---- Provided records
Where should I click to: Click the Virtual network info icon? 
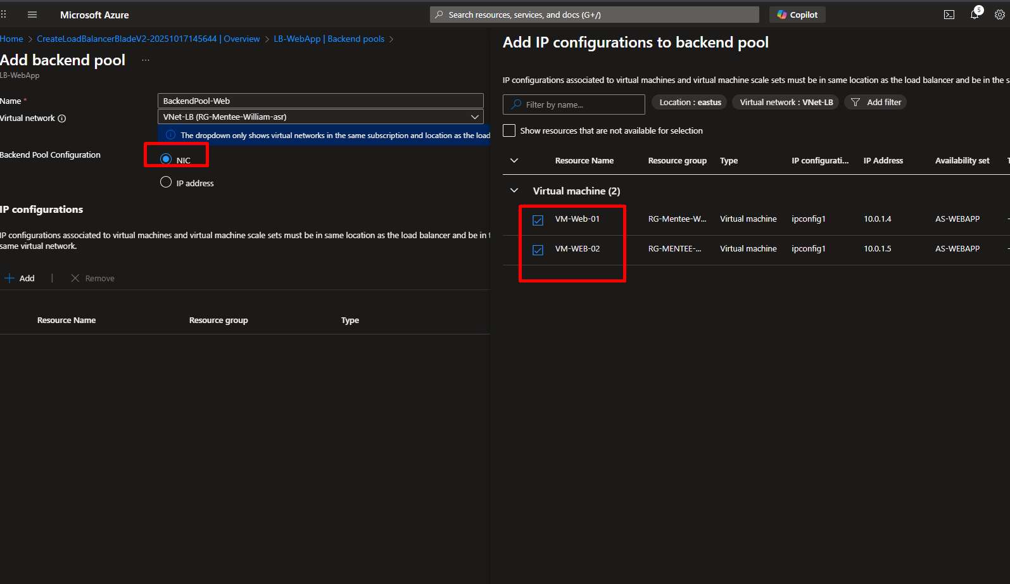62,118
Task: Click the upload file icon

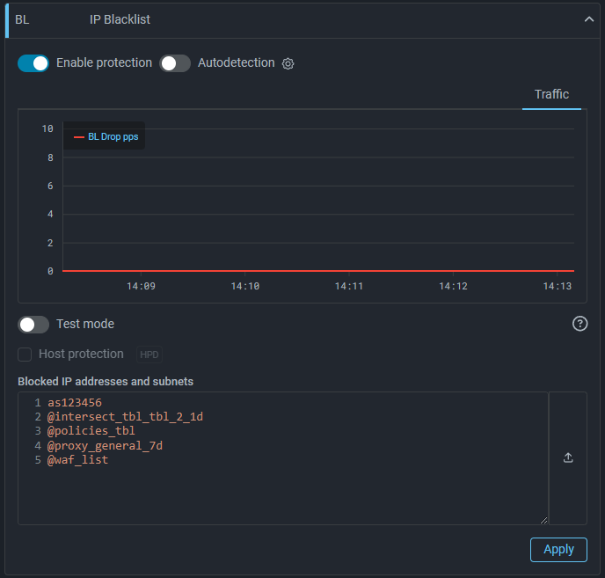Action: (x=568, y=457)
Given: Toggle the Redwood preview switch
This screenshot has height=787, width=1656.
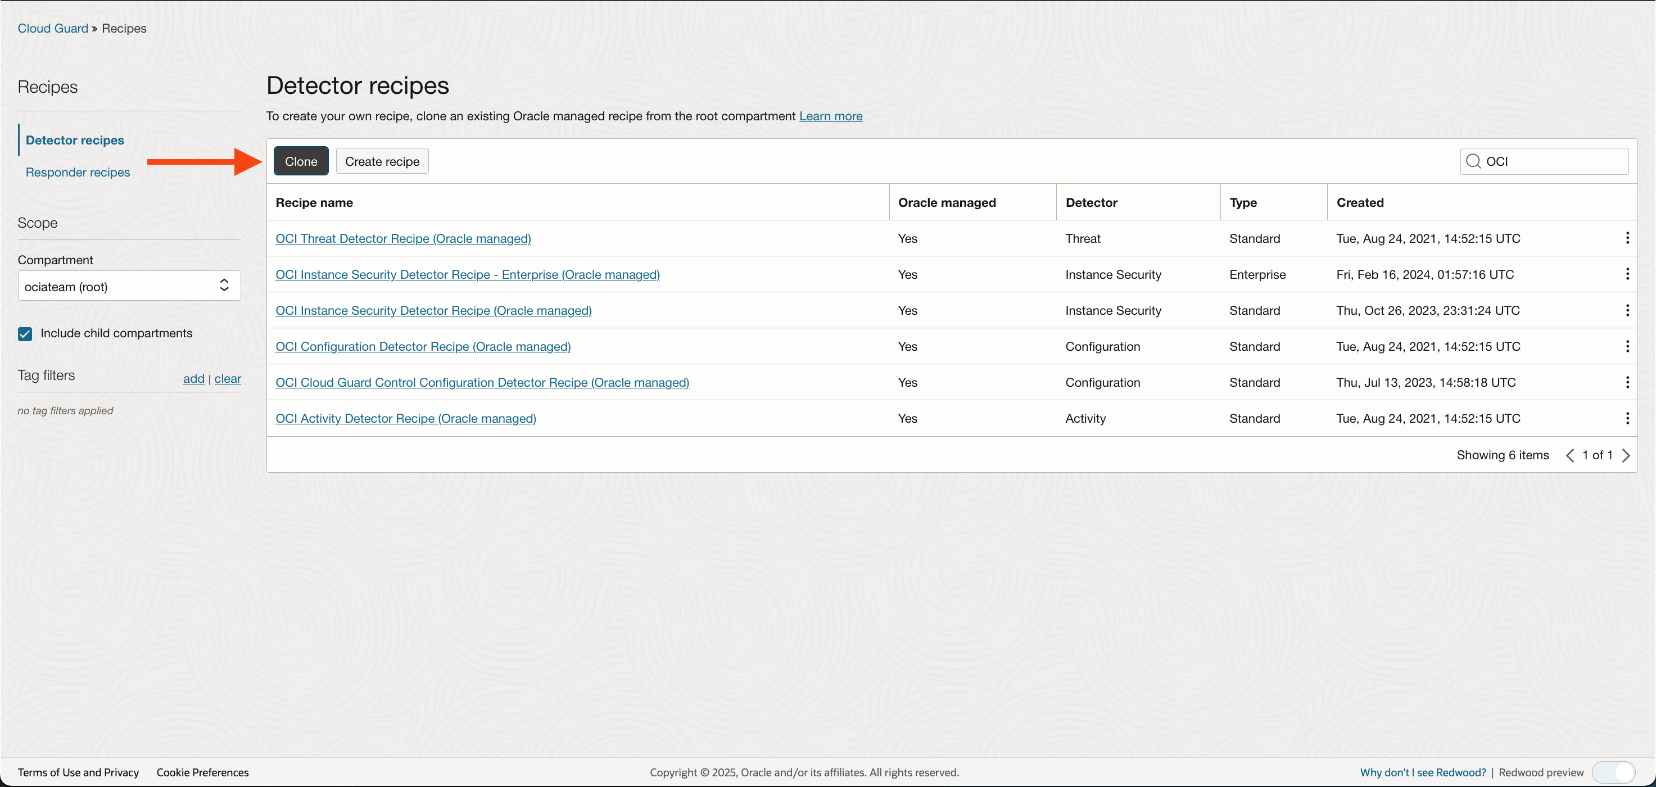Looking at the screenshot, I should 1614,772.
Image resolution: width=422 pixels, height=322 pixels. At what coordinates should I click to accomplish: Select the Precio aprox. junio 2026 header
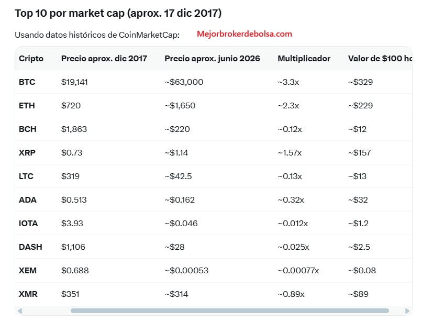pyautogui.click(x=212, y=59)
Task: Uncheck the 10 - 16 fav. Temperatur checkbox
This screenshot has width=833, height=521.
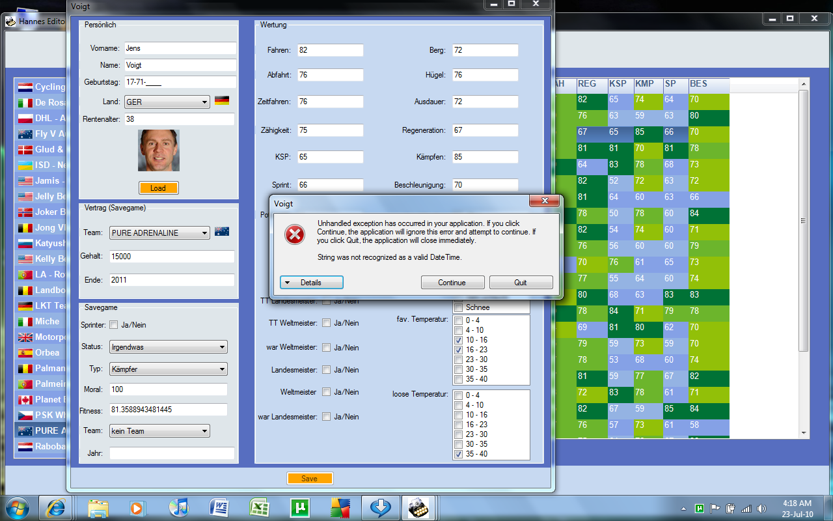Action: click(x=458, y=340)
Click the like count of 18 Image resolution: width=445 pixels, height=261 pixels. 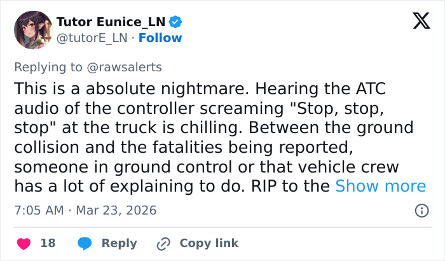[48, 243]
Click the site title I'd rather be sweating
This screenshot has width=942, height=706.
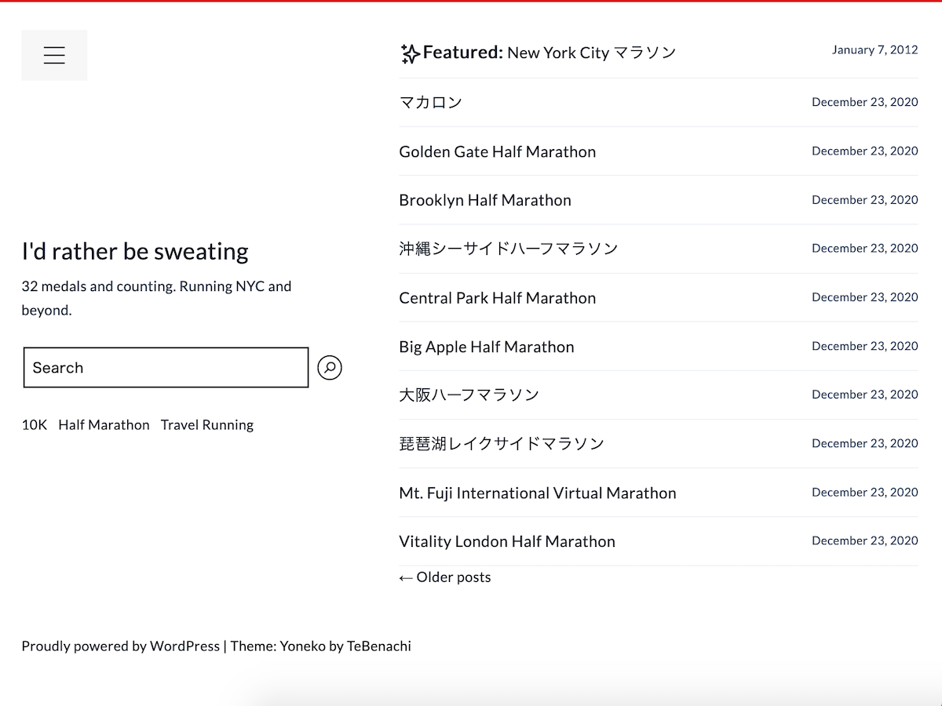(135, 251)
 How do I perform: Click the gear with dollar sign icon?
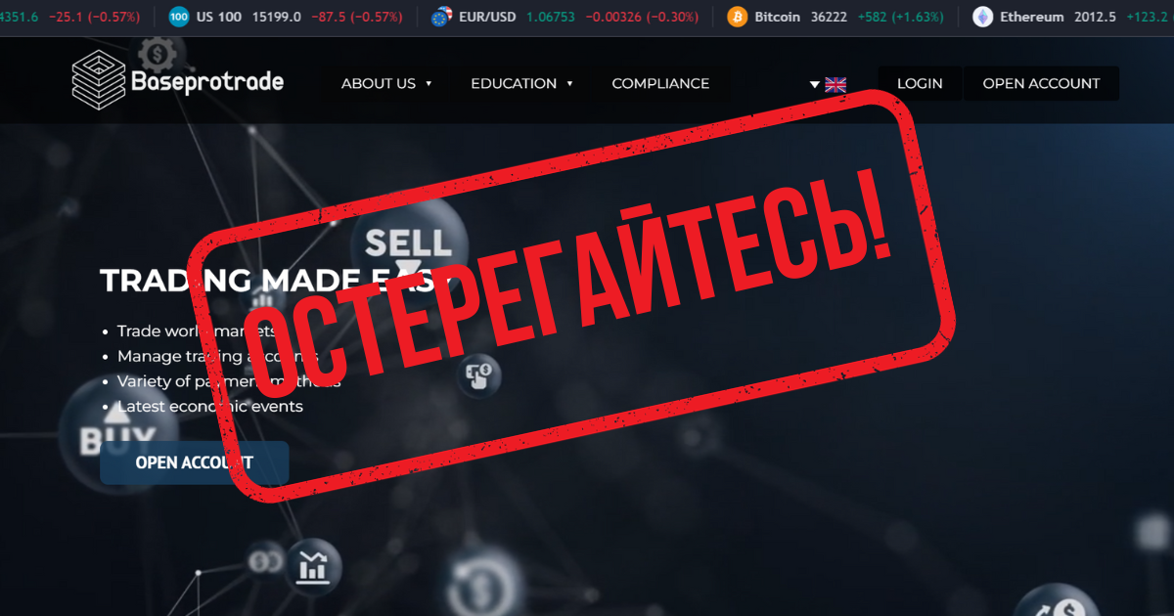tap(157, 55)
--------
Task goal: Pull out each line of the listing that contains the string "This", treating uppercase and lowercase letters as different.

Reply to the exercise:
This screenshot has height=787, width=1656.
This screenshot has width=833, height=521.
This screenshot has width=942, height=706.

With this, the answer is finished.